Recent events have led me to believe that they are, in the main, not a good tool for government. They require a voting base that understands the issues being debated. I have a vague notion that the Scottish voting public is more informed than the English, but this could be total bobbins.



Quote:
Whether thats a good move or not or whether I support that move is a separate issue.

I wouldn't 'advocate' for a union referendum but if it was in their manifesto or a clearly stated main aim of the party and they got elected they would be well within their rights to hold one. Regardless of the size of the majority for independence.
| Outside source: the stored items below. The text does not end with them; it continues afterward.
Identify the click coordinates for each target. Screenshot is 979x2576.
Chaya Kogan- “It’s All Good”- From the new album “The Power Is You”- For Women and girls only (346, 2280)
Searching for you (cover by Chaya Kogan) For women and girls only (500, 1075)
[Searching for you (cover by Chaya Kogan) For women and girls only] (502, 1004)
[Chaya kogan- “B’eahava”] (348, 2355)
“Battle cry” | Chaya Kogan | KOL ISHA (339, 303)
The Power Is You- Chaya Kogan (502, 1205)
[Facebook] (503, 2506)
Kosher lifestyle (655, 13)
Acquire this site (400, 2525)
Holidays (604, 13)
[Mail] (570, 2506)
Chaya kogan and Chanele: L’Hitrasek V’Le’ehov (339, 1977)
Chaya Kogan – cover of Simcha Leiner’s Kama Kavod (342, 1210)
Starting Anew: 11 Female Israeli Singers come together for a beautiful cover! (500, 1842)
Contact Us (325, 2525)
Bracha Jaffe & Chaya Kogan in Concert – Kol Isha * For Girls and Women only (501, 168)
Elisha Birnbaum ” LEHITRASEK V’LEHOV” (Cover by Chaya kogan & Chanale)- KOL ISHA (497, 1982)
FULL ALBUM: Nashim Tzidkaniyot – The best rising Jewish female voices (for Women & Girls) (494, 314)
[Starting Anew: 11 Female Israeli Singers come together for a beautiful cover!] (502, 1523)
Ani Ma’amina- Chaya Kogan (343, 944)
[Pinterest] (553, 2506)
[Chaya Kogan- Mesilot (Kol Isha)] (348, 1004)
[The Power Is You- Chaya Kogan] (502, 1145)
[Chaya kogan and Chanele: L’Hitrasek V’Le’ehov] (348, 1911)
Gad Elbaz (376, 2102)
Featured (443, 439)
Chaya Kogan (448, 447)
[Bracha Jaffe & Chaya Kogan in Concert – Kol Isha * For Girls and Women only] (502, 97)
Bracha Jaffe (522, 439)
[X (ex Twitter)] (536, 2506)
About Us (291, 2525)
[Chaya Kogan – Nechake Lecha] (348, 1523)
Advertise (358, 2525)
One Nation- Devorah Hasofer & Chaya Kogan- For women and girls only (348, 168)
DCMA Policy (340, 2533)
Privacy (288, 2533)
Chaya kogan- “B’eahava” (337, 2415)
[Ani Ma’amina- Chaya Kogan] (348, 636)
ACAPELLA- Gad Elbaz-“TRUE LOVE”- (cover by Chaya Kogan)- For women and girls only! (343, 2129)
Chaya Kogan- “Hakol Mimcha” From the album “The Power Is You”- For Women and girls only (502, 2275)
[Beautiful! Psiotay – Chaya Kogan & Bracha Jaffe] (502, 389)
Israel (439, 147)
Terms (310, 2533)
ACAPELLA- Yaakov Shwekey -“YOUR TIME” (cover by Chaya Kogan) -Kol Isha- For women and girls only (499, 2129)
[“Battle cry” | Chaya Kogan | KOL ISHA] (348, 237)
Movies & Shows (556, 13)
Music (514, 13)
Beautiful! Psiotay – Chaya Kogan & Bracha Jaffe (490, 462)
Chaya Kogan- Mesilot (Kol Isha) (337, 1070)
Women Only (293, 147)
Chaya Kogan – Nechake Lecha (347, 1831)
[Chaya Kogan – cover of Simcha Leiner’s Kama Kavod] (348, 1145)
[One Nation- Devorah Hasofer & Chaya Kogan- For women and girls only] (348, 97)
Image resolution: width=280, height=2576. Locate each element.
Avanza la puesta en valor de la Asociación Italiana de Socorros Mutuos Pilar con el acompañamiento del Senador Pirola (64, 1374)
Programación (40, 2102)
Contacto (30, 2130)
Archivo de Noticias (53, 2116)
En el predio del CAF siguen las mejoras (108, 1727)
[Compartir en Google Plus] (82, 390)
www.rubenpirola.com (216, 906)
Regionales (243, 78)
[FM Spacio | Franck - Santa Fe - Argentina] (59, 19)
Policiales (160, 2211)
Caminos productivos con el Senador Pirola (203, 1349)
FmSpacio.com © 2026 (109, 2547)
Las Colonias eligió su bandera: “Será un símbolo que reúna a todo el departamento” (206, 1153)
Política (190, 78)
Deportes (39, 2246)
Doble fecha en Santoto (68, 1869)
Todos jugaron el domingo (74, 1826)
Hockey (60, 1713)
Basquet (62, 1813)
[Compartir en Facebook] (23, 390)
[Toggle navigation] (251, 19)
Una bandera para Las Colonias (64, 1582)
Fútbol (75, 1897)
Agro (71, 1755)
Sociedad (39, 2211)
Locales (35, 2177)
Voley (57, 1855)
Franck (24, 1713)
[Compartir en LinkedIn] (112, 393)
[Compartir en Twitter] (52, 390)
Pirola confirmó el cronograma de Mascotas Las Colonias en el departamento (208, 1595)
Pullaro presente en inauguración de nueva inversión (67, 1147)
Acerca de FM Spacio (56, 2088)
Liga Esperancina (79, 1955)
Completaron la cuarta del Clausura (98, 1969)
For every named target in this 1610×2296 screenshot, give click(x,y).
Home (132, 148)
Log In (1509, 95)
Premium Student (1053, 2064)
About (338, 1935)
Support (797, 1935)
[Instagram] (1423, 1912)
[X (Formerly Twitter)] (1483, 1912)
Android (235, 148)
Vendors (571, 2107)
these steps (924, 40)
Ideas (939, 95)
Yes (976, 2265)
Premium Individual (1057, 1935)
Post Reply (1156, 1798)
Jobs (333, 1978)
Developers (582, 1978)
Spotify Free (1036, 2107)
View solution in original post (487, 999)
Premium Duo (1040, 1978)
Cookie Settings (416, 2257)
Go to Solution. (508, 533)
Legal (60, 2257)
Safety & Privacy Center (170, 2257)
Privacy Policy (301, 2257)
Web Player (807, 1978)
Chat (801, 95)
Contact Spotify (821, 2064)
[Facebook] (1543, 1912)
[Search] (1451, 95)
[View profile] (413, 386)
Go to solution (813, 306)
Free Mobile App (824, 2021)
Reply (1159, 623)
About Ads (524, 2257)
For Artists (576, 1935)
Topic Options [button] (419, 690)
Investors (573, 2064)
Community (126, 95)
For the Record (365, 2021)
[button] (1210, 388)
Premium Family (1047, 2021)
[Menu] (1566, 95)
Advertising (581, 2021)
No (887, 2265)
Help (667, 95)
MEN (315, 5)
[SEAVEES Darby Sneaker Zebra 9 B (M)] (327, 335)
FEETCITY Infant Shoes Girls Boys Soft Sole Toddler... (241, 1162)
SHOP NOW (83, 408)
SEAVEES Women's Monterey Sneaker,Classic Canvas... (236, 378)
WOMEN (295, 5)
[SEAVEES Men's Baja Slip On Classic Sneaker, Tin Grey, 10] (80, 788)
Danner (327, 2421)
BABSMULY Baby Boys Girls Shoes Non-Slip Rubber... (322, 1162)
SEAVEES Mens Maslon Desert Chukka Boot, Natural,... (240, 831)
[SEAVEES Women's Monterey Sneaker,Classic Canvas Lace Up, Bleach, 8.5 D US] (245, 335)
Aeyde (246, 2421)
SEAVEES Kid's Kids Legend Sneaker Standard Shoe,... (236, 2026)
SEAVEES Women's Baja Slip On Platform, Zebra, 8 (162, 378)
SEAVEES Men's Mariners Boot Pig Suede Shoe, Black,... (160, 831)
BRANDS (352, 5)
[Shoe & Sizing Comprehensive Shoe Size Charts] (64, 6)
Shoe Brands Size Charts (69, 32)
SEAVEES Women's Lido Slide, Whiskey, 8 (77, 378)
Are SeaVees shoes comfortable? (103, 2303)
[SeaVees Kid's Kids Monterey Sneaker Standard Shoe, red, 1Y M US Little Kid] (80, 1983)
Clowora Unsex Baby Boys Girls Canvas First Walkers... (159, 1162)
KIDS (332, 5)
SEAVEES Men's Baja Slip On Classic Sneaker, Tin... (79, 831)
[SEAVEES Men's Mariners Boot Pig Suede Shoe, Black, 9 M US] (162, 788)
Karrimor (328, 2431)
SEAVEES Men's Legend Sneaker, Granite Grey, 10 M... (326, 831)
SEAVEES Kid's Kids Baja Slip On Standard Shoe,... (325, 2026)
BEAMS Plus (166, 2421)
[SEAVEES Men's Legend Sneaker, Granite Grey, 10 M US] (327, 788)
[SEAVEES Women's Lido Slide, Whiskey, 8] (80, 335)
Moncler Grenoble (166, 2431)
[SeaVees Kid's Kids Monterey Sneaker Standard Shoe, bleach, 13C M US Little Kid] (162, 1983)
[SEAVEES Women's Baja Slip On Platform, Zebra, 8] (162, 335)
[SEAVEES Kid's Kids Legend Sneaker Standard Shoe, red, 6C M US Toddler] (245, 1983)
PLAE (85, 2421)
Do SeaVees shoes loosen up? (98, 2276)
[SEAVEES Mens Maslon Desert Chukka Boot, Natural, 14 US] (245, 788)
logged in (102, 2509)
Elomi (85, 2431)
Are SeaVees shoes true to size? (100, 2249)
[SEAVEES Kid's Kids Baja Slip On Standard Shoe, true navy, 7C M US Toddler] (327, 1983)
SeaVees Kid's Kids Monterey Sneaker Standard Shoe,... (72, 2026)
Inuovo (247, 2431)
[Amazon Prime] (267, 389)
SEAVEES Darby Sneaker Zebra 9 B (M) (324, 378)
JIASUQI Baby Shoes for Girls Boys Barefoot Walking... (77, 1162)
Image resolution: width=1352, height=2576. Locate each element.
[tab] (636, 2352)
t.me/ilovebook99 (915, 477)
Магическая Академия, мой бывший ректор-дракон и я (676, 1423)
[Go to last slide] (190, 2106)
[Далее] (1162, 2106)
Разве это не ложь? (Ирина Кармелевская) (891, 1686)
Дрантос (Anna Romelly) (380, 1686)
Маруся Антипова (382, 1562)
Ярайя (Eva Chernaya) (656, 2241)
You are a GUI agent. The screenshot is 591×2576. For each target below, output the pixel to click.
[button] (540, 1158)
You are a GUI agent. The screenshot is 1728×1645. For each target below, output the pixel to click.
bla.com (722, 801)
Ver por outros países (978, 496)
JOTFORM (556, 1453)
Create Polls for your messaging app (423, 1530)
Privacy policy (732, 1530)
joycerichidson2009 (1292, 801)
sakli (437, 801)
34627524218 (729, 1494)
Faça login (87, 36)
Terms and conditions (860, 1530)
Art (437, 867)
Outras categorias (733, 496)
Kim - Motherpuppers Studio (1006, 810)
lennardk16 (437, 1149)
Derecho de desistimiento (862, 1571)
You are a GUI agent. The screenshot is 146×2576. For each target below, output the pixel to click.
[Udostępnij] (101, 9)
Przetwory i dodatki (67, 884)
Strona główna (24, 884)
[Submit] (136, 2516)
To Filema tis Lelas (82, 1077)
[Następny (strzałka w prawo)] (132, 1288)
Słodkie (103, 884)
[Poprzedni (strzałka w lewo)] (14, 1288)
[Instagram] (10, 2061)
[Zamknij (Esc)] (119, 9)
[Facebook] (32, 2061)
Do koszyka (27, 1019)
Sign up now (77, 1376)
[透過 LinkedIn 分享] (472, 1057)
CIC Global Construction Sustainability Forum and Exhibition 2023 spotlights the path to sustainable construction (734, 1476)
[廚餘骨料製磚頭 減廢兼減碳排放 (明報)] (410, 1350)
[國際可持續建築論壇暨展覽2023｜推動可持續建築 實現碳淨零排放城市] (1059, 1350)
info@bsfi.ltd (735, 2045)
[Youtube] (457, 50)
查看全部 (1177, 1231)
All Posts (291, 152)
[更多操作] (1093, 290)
It's pretty much a non-issue (as are so many of the red herring talking points in this debate) because these scenarios are incredibly unlikely.
I don't think it's a non-issue. Until you have a broad general agreement, which there currently isn't in Scotland, then there's always going to be the fact that those opposed come out in force mostly after they've lost a referendum. Those who are staunchly unionist are far more likely to mobilise if independence is agreed. I think that the business of the Scottish parliament should not be reduced to a constant question of independence.





Quote:
That's the cost to run the election that were incurred by the government apparently. No doubt there are other costs - not least of all the campaigning.
The cost of campaigning is not something that has to be borne by the taxpayer so is less of an issue.

Quote:
I imagine you could reduce it even further if you really wanted to - perhaps have the referendum on the same day as another election (local councils or whatever)
I don't think the cost is prohibitive. I think political fatigue would set in after a few cycles.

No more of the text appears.